We call for press freedom. They respond with corruption and money.
That remark infuriated authorities. On Sept. 15, he was convicted of “endangering national unity” and sentenced to two years in prison.
The scene outside the courthouse that day turned ugly.
“Khaled Drareni, independent journalist!” demonstrators shouted before police poured in to disperse them. “Scram!” a muscular plainclothes officer barked at demonstrators. Officers roughly bundled a young woman and an older man into a police van.
“He didn’t even have a press card,” the president fumed during the interview, casting Drareni as an activist with dubious credentials. Drareni once interviewed Tebboune himself, though, as well as President Emmanuel Macron of France.
Tebboune insisted on an opposing narrative during the 3 1/2-hour interview, saying his country was now “free and democratic.” He later made his normally reticent Cabinet members available for interviews, and even demanded that the army chief of staff — who is never accessible to the media — agree to be interviewed.
“The army is neutral,” growled Gen. Saïd Chengriha, a grizzled veteran of the country’s 1990s civil war with the Islamists. He succeeded Gaid Salah, who died of a heart attack in December.

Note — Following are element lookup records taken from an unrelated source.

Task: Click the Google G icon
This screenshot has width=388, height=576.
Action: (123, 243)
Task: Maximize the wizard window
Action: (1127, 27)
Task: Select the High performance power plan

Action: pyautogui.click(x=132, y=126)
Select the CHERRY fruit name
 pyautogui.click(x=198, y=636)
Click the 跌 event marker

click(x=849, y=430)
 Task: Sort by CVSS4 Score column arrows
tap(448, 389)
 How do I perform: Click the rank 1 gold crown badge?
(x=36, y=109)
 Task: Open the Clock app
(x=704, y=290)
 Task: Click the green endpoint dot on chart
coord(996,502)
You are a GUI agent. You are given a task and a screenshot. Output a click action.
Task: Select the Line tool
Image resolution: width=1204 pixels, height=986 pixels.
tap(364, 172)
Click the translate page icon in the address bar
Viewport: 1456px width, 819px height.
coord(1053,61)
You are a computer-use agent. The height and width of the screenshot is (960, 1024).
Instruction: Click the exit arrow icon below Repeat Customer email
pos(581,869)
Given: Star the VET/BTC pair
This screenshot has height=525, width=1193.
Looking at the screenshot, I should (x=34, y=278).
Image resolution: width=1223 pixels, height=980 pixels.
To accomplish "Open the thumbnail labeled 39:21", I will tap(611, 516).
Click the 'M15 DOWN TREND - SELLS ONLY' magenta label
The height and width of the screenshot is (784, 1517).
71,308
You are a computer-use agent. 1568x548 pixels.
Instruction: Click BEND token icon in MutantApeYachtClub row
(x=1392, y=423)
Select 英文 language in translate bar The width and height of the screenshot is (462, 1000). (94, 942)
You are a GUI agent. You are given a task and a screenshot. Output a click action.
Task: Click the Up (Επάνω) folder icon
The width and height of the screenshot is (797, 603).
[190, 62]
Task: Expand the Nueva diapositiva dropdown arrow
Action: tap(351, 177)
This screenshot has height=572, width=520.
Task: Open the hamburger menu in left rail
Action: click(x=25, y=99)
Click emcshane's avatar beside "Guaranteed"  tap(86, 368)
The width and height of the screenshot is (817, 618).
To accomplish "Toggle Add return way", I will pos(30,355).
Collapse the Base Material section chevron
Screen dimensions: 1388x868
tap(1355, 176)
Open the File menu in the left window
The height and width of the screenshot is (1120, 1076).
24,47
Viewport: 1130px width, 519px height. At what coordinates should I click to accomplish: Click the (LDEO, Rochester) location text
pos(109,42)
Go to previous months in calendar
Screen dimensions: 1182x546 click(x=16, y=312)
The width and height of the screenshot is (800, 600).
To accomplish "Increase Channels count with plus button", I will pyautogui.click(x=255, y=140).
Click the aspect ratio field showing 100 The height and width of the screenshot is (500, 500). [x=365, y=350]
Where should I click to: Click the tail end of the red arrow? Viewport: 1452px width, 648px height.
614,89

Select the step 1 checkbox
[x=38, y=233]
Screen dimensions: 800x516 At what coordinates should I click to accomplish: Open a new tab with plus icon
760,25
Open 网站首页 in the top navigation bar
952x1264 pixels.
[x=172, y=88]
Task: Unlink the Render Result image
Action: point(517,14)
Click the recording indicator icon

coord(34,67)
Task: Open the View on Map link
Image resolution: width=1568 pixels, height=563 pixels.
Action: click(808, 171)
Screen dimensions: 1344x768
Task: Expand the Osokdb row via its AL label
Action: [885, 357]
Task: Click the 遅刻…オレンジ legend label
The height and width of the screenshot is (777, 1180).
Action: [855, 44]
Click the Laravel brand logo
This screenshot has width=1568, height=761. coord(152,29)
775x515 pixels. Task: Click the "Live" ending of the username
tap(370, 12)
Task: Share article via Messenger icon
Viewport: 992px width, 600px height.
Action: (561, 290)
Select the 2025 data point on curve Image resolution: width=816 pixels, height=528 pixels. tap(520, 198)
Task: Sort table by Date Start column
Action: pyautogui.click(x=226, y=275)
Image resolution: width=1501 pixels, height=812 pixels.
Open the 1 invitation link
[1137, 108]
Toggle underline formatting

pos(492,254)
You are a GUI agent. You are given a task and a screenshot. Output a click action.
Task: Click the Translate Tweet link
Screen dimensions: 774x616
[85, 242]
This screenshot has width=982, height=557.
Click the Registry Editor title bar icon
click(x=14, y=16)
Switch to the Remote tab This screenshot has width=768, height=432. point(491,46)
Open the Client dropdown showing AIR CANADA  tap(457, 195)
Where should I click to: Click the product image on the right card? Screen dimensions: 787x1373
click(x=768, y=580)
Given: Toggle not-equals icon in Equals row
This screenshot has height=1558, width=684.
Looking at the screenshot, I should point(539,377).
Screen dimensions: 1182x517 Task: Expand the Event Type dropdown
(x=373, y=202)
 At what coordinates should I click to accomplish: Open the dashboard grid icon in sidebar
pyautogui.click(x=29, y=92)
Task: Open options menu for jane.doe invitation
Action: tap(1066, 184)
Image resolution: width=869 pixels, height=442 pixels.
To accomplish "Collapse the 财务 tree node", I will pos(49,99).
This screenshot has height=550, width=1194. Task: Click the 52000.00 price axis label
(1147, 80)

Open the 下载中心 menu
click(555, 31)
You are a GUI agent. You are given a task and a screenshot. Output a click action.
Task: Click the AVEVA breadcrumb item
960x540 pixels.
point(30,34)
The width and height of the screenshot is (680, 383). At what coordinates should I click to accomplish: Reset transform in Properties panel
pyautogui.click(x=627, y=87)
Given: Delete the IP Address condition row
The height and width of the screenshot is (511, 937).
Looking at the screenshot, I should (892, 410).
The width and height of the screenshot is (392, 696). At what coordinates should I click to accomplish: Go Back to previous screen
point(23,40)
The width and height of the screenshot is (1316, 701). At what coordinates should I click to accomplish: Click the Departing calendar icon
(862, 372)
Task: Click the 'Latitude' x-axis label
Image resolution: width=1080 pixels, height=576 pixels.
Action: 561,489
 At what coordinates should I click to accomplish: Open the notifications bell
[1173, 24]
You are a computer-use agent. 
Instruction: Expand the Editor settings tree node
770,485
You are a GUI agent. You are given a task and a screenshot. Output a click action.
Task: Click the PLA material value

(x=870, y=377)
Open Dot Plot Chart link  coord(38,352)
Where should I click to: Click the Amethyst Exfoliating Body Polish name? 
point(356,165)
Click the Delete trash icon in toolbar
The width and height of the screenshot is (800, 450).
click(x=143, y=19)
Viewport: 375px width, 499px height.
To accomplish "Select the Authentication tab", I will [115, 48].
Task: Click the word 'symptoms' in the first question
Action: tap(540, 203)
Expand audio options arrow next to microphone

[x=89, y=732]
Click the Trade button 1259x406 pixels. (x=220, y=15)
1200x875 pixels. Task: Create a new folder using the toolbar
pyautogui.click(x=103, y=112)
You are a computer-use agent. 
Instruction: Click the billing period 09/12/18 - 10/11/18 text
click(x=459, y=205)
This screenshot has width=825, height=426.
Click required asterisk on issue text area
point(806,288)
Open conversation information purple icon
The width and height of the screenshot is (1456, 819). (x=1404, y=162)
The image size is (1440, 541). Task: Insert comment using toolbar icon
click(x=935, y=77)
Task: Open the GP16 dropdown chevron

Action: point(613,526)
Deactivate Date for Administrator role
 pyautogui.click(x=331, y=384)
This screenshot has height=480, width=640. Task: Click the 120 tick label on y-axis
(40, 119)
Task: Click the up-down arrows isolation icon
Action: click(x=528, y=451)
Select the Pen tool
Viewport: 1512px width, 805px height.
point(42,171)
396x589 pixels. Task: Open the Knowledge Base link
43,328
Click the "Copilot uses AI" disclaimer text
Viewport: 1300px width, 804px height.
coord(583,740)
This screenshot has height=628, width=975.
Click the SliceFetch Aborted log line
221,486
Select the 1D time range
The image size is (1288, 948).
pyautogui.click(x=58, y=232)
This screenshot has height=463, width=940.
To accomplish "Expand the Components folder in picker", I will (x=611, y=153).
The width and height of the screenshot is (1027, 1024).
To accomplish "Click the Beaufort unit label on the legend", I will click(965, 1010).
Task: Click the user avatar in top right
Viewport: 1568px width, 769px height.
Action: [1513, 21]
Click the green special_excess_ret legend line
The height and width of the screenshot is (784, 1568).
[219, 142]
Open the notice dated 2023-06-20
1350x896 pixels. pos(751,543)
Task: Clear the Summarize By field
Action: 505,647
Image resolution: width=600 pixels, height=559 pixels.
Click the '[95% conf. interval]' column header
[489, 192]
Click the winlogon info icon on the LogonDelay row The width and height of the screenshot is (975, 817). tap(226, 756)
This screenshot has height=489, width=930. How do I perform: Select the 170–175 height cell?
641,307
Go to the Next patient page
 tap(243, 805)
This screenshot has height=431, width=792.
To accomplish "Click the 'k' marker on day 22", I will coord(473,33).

“How do you want us to be involved in politics? We’re not at all trained in that,” said the general, 75, speaking in the military’s extensive compound in the heights of Algiers.
But decades of history are not so easily reversed.
The general and the president said they met at least twice a week to discuss the country’s situation, which is increasingly perilous because of a drop in oil prices. Well over 90% of the largely desert country’s exports consist of oil and gas, and with a heavy social expenditures bill, Algeria is estimated to need oil at $100 a barrel to balance its budget. The price has been hovering in the $40s.
Of one thing Tebboune is certain: The citizen protest movement is over.
“Is there anything left of the Hirak?” he asked dismissively during the interview.
He spoke of change, vaunting his new constitution, which limits a president to two terms and recognises the rights of the opposition, at least in the eyes of its supporters. But last week, the government threatened to strip Belabbas, the opposition politician, of his parliamentary immunity.
And for all the talk of a new Algeria, the president employed the old language of the autocrat when he discussed dealing with dissent.
“Everyone has the right to free expression — but only in an orderly manner,” he said. “It’s normal that someone who insults and who attacks the symbols of the state winds up in court.”